De repente, ouvimos batidas na nossa porta.
TOC TOC TOC!
Eram toques acelerados e fortes. Eu e Asura nos olhamos desesperados, porque não estávamos usando nossos disfarces. Se a pessoa que batia na porta quisesse abrir com tudo, iria descobrir tudo e com certeza o plano teria ido buraco a baixo. Mas felizmente havia dado tempo. Ou nem precisávamos...
"Greed-san, Asteth-san, se estiverem dormindo me desculpe, mas algo preocupante está vindo lá fora! O grupo rebelde... o grupo que é contra Aros Silverstein está avançando agora para nossa região. Eles vão chegar aqui."
Reconhecemos a voz e era Silka.
Sua voz havia claramente um tom de desespero. Mesmo atrás da porta, podíamos ouvir sua respiração ofegante. Pela sua voz frágil, parecia que ela estava prestes a chorar. Mas manteve-se firme para repassar as informações. Eu vi o rosto de Asura e ela estava claramente com um rosto de pena.
"Por favor, se tiverem ouvindo, encontre-nos perto da taverna."

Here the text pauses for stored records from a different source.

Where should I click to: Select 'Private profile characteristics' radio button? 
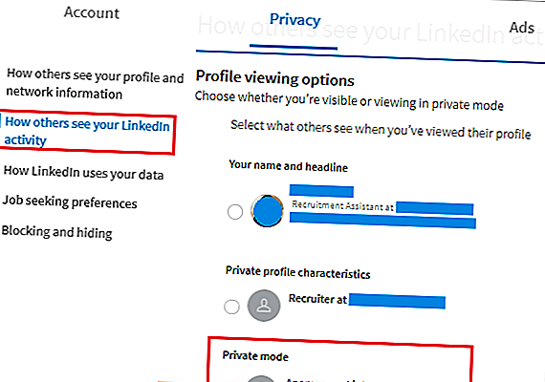coord(231,307)
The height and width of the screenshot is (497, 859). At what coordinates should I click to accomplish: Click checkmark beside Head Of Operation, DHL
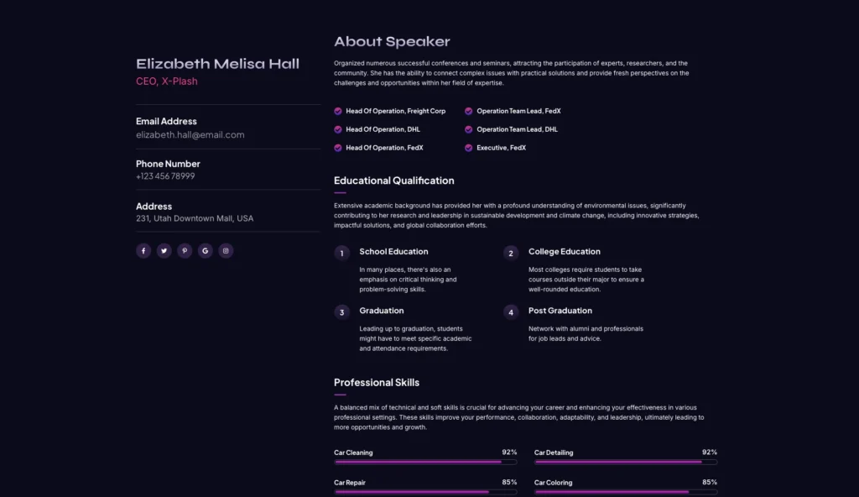pyautogui.click(x=338, y=129)
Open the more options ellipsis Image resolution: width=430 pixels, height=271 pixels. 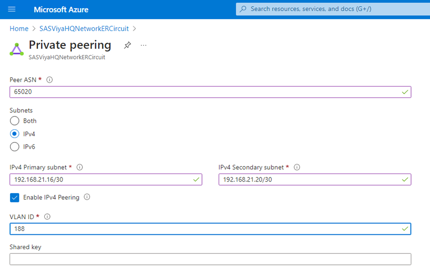[144, 45]
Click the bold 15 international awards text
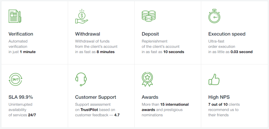 click(x=165, y=107)
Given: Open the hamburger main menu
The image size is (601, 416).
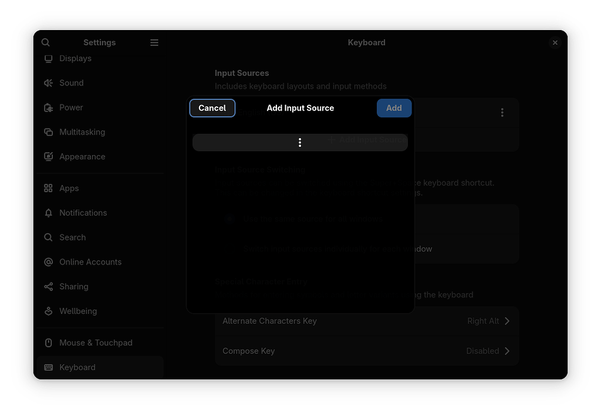Looking at the screenshot, I should (x=154, y=42).
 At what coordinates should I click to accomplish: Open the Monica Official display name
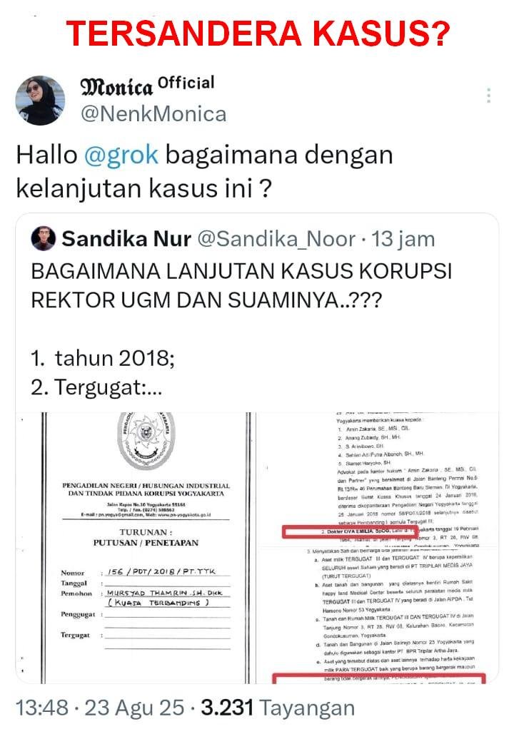point(147,85)
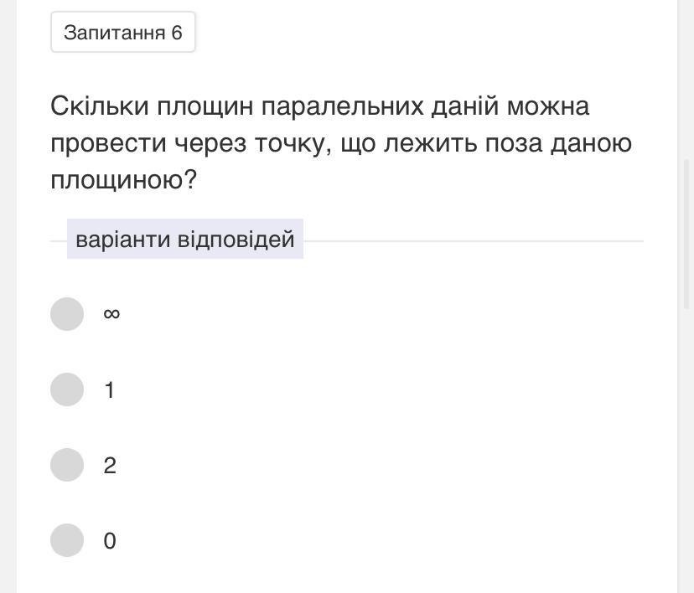
Task: Click the divider line right of "варіанти відповідей"
Action: (473, 241)

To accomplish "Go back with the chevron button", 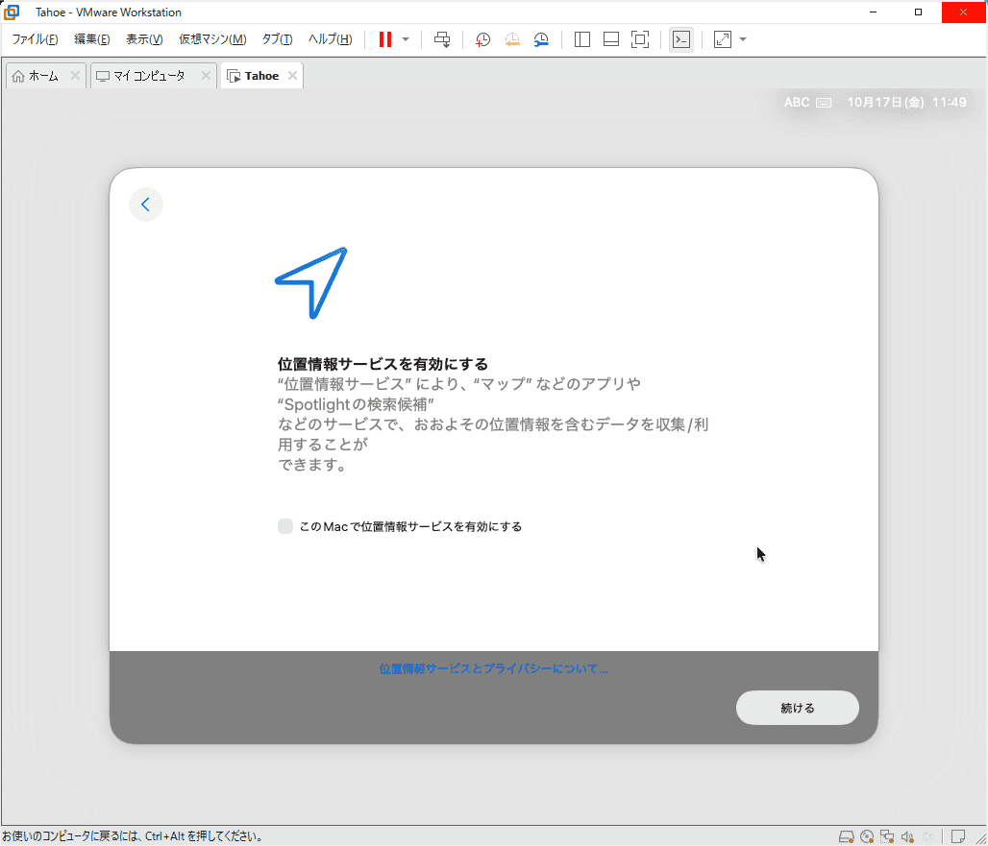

Depois disso, ouvimos seus passos até a escada que depois cessaram e houve um momento silencioso. Asura estava com os olhos arregalados e tudo que pude pensar naquele momento era... Kisirel. Ele estava movendo seu grupo rebelde muito mais rápido do que pensava.
"Aros, você estava certo... ele sabe que você está aqui." Diz Asura.
"..."
Não se passou nem um segundo dessa fala e começamos a ouvir barulhos no lado de fora. Eram gritos e passos altos como se fossem marchas de soldados. O cheiro incessante de multidão começou a entrar pelos meus narizes, o clima tranquilo que antes era aquele lugar, estava começando a se estragar.
De repente, uma pedra quebra a janela da hospedagem e cai no meio do quarto.
"O que é isso!?" Disse Asura, claramente perturbada.
Eu cheguei mais perto e peguei a pedra que fora arremessada. Na pedra, havia apenas um papel claramente amassado e colado de qualquer jeito. Coletei o papel e abri para ver seu conteúdo e nada me surpreendia. Com uma escrita feia propositalmente, a tinta escorria pelo papel como em um filme de terror.
"Eliminem Aros Silverstein." Isso estava escrito.